▶ _SOURCE PASSAGE_:
□ □ □ □ □ □ □
On Wed, Sep 07, 2005 at 06:50:00PM -0400, Joe Smith wrote:
> While I would like to belive that the FSF knew exactly what they were 
> doing, I am not certain.
> 
> It is generally belived that the GPL 'derivative' clauses may actually be 
> upheld in the case of static libraries. The fact that linking the .o's of 
> the library directly with your program is equivelent to linking the library 
> with the object files of your program, seems to verify this.
> 
> The question still debated is whether Shared libraries are like this also.

It's the wrong question. This is a FAQ here.

Stop thinking about libraries. Libraries are not relevant. You're
getting misled by technial details of how libraries are implemented,
when in fact the whole issue is a red herring. Start thinking about
source.

The question you need to ask yourself is: Is this piece of software, in
source form, a derivative of openssl?

If it has been written to include and extend the behaviour of openssl
by calling its functions - for example, the piece of software is an
implementation of HTTPS, an SSL-derived protocol - then the source is
probably a derivative of openssl.
□ □ □ □ □ □ □
▶ _PROBLEM_: In the mailing-list reply above, what question does the person answering Joe Smith say you need to ask yourself?

Word and element location records
□ □ □ □ □ □ □
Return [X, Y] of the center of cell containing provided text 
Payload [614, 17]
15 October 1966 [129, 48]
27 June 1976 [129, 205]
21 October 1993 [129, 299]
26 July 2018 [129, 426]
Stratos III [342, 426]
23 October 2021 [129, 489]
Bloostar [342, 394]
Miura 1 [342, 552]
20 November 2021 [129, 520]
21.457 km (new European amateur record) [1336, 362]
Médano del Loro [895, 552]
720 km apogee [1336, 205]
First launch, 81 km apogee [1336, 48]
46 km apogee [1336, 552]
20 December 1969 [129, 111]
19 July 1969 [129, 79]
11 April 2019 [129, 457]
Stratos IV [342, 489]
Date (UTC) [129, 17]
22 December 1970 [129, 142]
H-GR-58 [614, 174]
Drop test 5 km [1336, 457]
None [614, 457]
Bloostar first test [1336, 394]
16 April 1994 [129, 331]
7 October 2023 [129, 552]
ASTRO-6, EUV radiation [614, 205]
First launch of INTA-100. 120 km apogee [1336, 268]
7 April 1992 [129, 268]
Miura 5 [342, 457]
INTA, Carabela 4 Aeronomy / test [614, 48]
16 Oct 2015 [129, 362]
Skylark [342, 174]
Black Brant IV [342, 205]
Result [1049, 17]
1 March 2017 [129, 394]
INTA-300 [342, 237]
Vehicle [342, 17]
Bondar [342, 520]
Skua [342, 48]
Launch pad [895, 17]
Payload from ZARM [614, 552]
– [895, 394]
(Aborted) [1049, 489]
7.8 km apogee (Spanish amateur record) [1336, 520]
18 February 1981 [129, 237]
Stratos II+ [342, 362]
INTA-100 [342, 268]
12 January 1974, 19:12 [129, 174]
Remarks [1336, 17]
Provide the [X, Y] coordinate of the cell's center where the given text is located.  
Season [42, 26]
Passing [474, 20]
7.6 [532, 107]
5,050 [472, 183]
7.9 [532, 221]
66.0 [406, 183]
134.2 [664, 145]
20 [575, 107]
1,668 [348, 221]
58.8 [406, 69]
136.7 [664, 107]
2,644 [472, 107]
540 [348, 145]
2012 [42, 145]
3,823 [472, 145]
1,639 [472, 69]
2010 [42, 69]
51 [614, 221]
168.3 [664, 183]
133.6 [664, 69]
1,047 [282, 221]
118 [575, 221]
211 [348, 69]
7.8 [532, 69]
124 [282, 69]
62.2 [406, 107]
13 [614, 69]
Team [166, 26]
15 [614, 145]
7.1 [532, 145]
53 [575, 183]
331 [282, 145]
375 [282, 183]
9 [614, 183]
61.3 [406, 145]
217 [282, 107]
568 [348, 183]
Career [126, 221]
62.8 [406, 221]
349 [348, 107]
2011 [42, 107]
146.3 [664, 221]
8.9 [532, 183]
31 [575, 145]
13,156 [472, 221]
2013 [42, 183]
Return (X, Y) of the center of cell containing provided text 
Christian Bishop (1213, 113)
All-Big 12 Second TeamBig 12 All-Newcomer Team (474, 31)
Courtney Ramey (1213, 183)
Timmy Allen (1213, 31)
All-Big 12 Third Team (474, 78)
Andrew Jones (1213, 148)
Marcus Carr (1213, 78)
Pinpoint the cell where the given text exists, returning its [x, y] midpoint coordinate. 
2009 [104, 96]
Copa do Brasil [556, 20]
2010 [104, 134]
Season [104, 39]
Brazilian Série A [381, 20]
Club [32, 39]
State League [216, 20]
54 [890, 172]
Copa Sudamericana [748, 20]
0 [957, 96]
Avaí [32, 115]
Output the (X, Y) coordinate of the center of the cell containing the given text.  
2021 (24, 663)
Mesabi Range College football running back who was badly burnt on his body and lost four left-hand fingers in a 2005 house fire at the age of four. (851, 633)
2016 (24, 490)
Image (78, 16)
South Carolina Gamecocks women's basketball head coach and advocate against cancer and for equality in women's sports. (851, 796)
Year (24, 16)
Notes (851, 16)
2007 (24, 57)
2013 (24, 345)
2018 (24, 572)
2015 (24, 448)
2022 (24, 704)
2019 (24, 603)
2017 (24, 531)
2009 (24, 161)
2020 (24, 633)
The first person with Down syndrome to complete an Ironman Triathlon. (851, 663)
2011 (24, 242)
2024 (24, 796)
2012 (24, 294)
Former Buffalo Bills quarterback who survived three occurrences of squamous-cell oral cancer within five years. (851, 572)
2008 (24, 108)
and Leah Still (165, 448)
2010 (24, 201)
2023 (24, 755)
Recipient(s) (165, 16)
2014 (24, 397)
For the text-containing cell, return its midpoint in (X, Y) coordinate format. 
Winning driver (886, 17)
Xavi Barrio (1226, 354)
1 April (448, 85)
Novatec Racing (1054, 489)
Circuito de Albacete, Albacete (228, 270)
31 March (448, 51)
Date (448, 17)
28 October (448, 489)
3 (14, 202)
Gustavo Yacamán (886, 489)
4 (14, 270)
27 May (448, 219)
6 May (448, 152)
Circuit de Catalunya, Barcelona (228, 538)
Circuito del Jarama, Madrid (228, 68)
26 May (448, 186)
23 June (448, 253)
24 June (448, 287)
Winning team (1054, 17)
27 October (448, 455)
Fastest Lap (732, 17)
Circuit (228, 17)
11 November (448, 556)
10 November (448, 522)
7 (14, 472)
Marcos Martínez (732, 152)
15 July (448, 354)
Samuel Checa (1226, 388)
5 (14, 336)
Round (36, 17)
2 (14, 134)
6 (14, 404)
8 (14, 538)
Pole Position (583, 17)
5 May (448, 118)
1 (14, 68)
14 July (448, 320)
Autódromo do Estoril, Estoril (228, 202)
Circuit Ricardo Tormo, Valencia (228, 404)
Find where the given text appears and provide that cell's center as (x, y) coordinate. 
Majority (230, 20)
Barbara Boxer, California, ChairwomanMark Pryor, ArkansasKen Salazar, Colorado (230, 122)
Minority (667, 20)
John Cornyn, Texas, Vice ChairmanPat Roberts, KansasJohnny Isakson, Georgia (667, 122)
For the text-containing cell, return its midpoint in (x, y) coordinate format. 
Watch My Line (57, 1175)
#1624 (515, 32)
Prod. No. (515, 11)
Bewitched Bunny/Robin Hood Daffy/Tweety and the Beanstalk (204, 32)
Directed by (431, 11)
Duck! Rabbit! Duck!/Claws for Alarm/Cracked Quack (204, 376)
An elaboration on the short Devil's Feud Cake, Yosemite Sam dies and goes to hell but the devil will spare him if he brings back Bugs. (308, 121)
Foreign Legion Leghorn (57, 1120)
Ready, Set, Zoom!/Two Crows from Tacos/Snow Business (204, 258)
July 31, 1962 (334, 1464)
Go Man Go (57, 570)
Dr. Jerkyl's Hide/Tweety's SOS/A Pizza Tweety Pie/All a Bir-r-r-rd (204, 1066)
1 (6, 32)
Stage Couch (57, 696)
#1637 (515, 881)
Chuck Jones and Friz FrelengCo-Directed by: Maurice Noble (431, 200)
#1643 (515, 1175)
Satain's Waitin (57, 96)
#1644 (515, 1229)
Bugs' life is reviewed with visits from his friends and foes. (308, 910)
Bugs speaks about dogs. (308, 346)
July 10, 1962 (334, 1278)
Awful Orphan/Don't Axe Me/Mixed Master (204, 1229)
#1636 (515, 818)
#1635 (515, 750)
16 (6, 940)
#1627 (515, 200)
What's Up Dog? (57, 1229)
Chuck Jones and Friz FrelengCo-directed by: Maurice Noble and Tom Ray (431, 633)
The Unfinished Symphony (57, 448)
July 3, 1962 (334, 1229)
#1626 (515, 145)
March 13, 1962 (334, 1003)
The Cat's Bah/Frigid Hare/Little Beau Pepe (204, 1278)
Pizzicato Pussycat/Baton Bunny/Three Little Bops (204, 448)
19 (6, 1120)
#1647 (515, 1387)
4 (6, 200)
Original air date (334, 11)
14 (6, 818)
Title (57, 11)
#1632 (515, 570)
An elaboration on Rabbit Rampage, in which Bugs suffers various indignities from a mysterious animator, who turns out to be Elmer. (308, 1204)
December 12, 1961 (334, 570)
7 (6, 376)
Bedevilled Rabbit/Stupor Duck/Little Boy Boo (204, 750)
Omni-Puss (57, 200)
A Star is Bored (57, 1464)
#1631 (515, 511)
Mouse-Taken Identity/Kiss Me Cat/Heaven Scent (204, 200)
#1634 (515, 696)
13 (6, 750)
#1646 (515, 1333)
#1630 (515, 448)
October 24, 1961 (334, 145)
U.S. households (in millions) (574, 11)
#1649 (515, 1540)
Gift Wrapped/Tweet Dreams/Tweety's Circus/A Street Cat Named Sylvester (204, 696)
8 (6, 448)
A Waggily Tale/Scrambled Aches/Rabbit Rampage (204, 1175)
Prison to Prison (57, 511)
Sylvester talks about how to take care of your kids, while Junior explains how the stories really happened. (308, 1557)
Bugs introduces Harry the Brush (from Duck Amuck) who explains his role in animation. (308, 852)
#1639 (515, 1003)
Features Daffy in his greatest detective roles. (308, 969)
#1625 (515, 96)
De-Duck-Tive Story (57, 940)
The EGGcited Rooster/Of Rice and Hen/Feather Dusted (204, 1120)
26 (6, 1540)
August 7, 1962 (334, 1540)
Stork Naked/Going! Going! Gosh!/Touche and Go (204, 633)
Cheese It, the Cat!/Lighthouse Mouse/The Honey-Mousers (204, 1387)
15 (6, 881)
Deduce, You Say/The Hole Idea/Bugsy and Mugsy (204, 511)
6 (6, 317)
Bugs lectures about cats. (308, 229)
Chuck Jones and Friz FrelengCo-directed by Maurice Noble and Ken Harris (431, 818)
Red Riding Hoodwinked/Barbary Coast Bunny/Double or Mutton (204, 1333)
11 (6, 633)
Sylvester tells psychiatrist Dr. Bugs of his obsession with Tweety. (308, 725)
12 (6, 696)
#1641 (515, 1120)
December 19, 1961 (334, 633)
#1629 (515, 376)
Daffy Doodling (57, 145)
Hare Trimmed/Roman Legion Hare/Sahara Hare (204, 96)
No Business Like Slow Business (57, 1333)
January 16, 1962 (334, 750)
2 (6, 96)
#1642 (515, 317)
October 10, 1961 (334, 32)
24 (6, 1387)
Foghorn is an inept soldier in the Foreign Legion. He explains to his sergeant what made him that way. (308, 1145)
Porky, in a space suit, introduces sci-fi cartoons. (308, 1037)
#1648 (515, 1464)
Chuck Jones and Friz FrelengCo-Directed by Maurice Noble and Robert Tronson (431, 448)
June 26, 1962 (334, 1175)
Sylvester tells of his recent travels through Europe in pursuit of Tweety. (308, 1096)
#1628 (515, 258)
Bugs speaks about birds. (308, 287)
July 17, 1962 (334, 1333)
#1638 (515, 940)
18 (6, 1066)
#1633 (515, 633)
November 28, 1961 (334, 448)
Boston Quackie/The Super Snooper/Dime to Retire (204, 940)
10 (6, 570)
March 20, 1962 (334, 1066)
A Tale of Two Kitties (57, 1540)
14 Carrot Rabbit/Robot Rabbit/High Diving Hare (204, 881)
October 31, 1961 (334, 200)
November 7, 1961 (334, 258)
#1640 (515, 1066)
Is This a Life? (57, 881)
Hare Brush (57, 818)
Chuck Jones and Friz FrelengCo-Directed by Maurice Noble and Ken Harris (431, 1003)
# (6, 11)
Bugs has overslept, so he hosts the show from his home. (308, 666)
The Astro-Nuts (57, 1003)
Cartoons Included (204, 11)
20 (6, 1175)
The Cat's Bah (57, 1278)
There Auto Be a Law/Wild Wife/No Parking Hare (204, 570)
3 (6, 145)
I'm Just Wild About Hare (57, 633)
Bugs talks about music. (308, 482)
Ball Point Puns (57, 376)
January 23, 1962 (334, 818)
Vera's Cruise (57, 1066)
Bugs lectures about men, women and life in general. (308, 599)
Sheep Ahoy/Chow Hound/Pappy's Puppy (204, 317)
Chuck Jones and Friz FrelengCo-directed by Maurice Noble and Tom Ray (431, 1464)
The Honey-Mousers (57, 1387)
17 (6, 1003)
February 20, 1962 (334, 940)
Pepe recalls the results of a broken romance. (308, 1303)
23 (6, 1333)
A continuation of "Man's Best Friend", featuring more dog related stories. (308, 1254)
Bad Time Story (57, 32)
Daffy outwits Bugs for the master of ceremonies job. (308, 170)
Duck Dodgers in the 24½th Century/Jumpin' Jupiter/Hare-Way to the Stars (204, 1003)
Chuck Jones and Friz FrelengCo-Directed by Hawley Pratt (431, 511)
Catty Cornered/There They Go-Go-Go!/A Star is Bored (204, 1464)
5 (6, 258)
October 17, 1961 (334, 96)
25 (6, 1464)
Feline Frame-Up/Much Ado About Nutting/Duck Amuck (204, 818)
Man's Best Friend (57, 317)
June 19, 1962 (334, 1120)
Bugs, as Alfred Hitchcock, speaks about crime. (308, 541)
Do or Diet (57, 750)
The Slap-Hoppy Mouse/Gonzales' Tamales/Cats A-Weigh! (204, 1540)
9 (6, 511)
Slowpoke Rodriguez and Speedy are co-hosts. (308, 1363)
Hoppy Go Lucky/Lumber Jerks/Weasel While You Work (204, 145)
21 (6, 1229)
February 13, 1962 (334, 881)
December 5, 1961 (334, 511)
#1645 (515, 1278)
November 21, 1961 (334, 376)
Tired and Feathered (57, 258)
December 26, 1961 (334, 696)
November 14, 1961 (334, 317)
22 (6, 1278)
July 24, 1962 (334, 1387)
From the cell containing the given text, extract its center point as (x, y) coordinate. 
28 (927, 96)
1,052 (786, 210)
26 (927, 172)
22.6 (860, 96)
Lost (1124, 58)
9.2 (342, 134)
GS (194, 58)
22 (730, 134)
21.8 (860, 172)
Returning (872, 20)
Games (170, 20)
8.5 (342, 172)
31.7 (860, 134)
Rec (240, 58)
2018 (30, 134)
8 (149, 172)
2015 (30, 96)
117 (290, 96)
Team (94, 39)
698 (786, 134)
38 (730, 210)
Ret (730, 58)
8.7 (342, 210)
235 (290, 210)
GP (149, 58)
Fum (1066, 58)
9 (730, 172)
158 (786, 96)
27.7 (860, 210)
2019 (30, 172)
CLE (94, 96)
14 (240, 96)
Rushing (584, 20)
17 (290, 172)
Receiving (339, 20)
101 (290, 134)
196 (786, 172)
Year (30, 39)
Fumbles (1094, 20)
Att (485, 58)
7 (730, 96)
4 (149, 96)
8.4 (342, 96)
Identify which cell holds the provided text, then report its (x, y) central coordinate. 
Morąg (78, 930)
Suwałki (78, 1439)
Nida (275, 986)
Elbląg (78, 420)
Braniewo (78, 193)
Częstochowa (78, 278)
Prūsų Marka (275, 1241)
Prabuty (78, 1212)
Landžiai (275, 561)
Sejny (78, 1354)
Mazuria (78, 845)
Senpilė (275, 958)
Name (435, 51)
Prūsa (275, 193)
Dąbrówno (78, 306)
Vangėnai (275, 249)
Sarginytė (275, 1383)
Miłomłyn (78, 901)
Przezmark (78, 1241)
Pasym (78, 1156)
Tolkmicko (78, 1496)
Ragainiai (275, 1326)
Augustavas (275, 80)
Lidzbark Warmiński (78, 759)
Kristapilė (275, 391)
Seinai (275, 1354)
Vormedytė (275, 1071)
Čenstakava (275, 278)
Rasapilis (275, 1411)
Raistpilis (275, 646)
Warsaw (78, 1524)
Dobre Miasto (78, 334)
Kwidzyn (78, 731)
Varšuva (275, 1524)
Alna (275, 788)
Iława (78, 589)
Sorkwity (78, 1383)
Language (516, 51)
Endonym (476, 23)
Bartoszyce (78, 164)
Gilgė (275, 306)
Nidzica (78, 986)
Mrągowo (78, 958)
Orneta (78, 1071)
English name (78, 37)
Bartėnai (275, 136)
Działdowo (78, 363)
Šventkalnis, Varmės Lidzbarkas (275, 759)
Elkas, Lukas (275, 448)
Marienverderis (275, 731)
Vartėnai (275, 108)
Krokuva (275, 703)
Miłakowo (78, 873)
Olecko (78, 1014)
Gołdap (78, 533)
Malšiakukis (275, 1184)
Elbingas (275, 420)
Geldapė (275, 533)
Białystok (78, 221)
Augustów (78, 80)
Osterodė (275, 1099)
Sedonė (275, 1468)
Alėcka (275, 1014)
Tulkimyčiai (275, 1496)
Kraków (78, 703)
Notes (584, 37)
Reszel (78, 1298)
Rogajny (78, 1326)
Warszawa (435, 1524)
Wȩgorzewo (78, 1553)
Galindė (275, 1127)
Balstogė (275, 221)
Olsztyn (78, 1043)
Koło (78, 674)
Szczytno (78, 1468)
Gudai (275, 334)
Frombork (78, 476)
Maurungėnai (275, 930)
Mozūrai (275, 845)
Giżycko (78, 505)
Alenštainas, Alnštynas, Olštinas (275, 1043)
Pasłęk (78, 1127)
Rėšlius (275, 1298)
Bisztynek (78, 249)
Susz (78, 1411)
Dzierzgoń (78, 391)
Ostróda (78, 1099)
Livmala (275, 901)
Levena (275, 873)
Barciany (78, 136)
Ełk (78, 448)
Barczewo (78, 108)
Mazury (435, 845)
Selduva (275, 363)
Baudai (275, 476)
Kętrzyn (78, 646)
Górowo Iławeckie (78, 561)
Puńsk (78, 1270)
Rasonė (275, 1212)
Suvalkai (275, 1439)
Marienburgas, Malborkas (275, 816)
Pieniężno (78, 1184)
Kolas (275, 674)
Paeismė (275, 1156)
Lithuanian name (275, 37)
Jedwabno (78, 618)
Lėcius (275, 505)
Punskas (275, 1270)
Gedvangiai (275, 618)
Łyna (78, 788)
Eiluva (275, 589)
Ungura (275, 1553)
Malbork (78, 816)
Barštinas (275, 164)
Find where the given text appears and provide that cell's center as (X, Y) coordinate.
□ □ □ □ □ □ □
▶ _EXPECTED ANSWER_: Whether the piece of software, in source form, is a derivative of openssl.